The Committee for Economic Development of Australia (CEDA) has this morning released the results of a global competitiveness survey which shows that Australia is now the 17th most competitive country in the world.
That’s only down one spot from 2013 but the big story, according to CEDA CEO Stephen Martin, is that in the last five years, Australia has slipped from five to 17 – a 12-point fall.
The survey, conducted by the Swiss based IMD Business School, is compiled using two-thirds input of hard statistical data and a one-third input of survey data garnered from executives.
What it shows, according to Professor Martin, is that while Australia often worries about the competition coming from emerging countries the results show “the threat to our economy and international competitiveness is also coming from mature or advanced economies”.

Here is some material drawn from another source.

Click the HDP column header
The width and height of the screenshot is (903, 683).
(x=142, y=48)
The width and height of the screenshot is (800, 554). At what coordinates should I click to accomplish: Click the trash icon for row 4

Identifying the areas where Australia needs work, Professor Martin highlighted that Australia needs to focus on research and development and a competitive tax regime.
He weighed into the GST (Goods and services Tax) debate saying that the base needs to be broadened so that the company tax rate can fall further.
But Professor Martin’s key message – delivered less than subtly – was that as a nation we need to focus on R&D.
Australia potentially stands as becoming the dumb white trash of Asia unless governments realise the importance of education and R&D as a critical component of improving international competitiveness.
Australia better get a wriggle on. While we have slipped to 17th and down 12 places in 5 years the New Zealand just jumped 5 places in one year to 20th.